Reproductive and sexual coercion involves behaviors related to reproductive health to maintain power and control in a relationship. One example is birth control sabotage where a person forces their partner to not use condoms, or removes a condom during sex or deliberately damages a condom or prohibits a partner from using birth control in an attempt to cause pregnancy, pulling out an IUD or vaginal ring, not withdrawing when it was agreed that would be the birth control method, hiding or destroying a partner’s birth control pills or accusing partners of infidelity if they ask for condoms to be used etc.
At a pregnancy test visit you might ask- Are you feeling pressured to be pregnant? If the test is positive, would you be happy with the result?
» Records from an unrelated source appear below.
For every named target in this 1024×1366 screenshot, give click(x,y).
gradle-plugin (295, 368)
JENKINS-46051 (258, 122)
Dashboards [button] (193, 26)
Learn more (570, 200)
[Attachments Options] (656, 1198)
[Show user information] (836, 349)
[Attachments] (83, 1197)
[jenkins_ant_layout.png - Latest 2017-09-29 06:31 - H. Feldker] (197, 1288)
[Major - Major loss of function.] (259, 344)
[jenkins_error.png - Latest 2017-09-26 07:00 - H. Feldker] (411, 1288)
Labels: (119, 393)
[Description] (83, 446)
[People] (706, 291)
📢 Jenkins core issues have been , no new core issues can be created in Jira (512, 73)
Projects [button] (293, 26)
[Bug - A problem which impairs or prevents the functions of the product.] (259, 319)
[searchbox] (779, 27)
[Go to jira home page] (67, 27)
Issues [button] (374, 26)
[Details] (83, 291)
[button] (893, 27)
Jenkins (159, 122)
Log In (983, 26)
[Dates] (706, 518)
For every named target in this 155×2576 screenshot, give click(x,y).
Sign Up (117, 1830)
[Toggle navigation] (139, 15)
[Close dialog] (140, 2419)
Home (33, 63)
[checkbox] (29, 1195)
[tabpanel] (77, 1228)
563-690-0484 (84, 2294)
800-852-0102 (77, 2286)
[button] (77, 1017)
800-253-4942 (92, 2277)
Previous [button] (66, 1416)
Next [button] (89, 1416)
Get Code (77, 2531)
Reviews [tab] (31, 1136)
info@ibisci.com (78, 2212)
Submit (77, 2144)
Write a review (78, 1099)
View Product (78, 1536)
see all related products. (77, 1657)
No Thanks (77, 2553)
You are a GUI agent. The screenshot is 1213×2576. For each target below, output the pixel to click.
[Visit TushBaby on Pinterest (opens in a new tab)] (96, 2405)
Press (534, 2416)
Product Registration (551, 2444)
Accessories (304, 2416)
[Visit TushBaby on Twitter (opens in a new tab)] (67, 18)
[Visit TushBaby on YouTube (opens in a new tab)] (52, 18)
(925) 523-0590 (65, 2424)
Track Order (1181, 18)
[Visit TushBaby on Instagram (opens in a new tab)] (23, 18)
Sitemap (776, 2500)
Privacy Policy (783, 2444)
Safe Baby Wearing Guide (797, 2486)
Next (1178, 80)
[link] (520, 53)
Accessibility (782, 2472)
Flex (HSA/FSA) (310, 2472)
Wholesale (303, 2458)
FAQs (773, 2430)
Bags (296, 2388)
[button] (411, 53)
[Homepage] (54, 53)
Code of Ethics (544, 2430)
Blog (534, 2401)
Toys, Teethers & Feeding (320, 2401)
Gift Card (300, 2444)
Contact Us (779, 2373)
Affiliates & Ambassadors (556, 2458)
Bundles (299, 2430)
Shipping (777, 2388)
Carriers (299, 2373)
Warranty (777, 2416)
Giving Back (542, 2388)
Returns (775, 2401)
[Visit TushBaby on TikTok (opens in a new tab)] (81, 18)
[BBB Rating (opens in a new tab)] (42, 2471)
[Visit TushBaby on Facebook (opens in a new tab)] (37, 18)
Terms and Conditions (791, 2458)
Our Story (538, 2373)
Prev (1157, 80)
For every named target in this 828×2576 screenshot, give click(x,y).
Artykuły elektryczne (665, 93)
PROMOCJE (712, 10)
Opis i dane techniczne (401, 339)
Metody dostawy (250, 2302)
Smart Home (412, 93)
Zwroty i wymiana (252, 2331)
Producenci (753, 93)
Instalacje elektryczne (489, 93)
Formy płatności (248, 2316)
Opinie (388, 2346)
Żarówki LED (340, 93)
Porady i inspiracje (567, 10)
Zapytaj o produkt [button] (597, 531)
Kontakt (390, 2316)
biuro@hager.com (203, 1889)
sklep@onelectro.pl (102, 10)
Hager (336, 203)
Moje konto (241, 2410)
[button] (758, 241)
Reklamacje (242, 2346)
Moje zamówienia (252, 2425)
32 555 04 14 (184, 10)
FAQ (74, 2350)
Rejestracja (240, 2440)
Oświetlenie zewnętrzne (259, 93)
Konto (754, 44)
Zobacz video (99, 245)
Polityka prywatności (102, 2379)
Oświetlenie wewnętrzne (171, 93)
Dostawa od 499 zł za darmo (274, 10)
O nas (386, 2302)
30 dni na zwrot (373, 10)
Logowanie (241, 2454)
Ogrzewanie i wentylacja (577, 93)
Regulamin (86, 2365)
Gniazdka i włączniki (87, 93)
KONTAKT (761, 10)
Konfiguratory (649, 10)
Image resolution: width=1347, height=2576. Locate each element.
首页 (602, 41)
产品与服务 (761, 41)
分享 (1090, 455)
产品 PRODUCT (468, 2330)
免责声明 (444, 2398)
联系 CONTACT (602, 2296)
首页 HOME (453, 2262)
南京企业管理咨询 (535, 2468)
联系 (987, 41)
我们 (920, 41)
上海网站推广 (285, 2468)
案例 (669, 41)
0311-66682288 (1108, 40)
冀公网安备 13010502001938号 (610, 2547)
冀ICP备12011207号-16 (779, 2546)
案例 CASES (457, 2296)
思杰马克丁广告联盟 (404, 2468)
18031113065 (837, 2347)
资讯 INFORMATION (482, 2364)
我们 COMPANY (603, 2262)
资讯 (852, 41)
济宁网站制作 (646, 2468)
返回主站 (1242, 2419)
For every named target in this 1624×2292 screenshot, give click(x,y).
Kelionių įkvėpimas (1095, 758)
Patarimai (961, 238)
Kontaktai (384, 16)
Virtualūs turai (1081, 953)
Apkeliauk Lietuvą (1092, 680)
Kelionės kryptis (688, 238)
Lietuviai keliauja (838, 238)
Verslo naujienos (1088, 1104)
Would you be pressured to continue the pregnancy if you didn’t want to?
There is a high correlation between STI/HIV infections and abusive relationships.
Questions we can ask at STI screening visits, might be – Do you feel pressure from your partner to not wear a condom? Are you afraid to ask your partner to wear a condom? Does he ever get mad at you for asking? Are you afraid of how your partner may react to the news of the positive STI?
As healthcare providers we have an essential role in violence and psychological trauma prevention by discussing healthy, consensual, and safe relationships with all patients and screening patients where they are- in our safe centers. We have resources available to all staff and patients at CHN who may be victims may be or at risk of IPV.
Our social work colleagues, health educators and mental health providers are a great resource for answers and support for victims of IPV and IPV induced trauma.